#### [TASK]
Pull each line containing "Cancel" out of the listing below.

#### [DATA TO PROCESS]
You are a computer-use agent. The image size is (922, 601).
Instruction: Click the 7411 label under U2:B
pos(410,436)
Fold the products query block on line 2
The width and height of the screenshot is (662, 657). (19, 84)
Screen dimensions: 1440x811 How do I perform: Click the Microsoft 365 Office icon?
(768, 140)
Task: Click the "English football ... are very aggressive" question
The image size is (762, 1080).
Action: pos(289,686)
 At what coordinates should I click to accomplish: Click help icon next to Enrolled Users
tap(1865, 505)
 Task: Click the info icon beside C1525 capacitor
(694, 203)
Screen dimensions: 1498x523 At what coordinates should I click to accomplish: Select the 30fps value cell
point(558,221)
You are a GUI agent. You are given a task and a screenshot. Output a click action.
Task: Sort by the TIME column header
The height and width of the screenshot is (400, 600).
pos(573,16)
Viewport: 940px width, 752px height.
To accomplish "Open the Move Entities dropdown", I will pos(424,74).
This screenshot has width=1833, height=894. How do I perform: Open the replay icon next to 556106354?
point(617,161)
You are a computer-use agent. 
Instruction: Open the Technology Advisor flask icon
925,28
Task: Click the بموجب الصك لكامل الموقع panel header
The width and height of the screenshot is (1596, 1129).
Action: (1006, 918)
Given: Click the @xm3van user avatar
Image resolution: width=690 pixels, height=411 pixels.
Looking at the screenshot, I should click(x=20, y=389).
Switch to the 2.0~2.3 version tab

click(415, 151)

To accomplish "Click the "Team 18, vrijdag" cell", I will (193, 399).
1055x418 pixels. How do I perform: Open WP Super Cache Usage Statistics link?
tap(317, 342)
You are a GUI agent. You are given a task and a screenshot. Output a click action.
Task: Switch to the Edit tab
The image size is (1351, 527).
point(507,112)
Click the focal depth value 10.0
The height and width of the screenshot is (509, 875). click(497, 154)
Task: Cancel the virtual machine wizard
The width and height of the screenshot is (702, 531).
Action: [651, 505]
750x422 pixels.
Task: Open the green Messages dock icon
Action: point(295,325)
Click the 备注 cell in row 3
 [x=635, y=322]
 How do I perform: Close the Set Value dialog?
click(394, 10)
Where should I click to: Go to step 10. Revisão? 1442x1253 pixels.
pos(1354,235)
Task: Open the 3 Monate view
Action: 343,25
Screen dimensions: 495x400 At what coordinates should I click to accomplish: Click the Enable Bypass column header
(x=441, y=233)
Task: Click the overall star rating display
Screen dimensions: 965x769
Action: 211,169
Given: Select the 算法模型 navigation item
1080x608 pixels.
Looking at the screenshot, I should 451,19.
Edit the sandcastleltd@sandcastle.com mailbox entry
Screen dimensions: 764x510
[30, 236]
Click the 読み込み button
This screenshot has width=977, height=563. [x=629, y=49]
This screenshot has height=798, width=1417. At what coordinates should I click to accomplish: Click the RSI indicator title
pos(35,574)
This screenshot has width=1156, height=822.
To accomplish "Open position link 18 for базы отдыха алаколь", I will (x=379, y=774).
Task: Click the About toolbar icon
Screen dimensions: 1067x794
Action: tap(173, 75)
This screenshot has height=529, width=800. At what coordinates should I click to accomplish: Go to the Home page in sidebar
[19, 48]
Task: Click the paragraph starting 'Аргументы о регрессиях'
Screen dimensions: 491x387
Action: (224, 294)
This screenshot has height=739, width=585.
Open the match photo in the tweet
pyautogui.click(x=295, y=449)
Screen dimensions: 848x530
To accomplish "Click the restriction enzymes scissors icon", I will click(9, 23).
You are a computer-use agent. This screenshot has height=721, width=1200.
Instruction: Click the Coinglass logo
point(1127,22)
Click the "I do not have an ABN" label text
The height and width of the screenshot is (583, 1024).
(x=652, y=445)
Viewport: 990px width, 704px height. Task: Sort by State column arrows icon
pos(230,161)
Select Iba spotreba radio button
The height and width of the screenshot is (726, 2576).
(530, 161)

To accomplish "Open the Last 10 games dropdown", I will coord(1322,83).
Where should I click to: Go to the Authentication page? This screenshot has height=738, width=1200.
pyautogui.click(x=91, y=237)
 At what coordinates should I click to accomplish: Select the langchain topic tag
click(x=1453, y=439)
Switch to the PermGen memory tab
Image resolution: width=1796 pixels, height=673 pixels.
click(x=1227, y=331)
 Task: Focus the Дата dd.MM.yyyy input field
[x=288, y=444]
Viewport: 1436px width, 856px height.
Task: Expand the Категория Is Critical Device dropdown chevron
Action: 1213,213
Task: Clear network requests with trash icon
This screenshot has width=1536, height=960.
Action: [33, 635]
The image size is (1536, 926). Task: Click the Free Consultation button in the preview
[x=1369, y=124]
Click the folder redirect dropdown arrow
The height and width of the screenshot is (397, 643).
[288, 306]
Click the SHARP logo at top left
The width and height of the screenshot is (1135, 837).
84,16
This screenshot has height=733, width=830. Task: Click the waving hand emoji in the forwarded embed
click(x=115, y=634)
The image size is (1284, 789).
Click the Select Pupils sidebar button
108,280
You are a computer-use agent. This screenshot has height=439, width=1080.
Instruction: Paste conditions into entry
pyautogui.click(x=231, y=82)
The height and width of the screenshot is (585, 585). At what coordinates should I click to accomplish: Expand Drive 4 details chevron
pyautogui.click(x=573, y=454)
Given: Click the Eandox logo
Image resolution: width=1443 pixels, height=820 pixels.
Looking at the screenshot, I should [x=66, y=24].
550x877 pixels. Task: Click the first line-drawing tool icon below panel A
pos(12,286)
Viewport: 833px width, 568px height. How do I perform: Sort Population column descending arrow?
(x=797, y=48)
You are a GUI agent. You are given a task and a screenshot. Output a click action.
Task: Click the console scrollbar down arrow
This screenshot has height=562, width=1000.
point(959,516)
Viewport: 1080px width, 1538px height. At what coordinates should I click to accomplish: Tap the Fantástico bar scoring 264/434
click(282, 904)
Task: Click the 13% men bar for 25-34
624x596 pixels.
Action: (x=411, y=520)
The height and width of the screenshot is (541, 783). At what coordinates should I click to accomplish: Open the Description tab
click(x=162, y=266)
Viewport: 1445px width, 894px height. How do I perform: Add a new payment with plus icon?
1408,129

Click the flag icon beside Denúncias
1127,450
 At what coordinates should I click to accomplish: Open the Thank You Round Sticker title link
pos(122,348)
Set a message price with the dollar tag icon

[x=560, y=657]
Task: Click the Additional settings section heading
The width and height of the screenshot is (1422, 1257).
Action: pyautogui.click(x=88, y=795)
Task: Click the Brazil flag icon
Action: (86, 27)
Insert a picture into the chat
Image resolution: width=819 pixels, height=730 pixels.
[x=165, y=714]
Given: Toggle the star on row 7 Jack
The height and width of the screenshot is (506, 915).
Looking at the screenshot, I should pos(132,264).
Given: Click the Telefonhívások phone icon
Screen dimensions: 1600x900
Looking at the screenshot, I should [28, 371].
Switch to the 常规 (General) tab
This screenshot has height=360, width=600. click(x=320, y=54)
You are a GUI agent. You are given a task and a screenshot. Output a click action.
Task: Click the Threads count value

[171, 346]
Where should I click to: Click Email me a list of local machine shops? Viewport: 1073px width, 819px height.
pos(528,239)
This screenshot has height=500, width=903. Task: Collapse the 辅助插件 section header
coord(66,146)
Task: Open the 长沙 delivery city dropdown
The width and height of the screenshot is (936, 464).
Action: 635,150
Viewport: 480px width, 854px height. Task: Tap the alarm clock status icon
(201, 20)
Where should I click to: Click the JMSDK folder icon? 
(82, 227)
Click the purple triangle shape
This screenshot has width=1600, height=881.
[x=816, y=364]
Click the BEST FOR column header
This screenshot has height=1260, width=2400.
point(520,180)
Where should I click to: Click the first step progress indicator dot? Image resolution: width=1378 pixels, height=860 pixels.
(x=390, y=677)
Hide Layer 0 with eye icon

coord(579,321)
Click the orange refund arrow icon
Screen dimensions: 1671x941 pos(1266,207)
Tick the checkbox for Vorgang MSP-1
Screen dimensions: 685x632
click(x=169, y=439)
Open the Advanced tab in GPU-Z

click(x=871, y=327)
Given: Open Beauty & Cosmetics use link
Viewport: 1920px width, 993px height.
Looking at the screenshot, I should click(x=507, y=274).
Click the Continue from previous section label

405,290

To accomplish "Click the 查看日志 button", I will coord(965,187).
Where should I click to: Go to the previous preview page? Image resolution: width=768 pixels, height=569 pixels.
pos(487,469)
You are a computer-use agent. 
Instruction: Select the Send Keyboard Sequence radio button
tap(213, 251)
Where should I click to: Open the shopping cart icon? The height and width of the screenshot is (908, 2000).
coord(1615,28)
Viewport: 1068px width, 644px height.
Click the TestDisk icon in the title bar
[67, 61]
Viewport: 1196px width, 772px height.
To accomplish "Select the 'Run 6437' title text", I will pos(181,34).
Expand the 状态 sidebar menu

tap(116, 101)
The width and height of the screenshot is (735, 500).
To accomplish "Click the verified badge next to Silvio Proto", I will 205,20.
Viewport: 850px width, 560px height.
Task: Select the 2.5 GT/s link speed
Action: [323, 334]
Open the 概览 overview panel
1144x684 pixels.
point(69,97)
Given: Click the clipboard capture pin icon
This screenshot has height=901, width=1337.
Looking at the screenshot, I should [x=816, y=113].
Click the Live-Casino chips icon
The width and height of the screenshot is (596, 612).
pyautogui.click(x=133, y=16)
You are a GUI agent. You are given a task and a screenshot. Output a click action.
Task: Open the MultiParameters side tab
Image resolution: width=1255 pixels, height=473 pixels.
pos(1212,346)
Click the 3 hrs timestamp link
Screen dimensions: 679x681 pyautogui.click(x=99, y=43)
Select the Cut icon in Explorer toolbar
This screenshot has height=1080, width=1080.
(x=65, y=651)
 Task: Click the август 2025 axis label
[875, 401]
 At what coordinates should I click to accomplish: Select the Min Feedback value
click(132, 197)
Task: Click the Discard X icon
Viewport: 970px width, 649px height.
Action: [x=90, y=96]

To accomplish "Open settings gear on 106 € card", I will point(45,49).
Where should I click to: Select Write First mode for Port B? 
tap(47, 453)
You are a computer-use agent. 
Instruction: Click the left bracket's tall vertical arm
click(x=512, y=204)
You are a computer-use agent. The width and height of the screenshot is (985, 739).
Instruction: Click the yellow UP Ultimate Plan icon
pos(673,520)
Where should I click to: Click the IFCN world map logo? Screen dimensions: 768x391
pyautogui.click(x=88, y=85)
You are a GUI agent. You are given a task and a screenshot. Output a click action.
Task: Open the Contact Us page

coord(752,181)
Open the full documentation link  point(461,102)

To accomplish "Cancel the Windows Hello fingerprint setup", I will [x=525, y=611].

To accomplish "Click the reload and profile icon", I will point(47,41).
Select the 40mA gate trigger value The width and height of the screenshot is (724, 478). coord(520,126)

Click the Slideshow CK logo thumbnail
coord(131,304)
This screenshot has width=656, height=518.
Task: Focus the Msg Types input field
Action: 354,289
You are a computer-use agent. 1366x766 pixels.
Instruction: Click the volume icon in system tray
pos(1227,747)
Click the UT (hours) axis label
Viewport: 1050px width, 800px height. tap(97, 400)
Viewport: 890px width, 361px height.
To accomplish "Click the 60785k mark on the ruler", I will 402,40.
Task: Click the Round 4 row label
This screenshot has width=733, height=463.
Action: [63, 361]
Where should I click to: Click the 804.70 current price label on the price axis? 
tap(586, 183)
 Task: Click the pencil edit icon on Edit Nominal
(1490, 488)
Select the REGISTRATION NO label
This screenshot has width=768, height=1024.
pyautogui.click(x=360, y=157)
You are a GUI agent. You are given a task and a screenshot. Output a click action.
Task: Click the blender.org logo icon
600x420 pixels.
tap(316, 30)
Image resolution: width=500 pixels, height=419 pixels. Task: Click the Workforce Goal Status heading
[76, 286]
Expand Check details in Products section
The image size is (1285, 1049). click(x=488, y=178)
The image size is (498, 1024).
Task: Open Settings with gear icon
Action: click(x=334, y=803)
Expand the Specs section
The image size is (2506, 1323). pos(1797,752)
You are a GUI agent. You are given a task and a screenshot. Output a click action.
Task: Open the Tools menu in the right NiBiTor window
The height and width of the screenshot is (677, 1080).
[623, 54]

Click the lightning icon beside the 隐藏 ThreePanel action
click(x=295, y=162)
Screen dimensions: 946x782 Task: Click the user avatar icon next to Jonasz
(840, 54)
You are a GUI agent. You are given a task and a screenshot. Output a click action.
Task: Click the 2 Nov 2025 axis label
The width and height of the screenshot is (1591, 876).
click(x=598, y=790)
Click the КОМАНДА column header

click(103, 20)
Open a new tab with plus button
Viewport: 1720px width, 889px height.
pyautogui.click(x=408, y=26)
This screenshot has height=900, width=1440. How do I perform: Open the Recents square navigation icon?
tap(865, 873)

#### [TASK RESULT]
Task: Cancel the virtual machine wizard
To accomplish "Cancel the Windows Hello fingerprint setup", I will [x=525, y=611].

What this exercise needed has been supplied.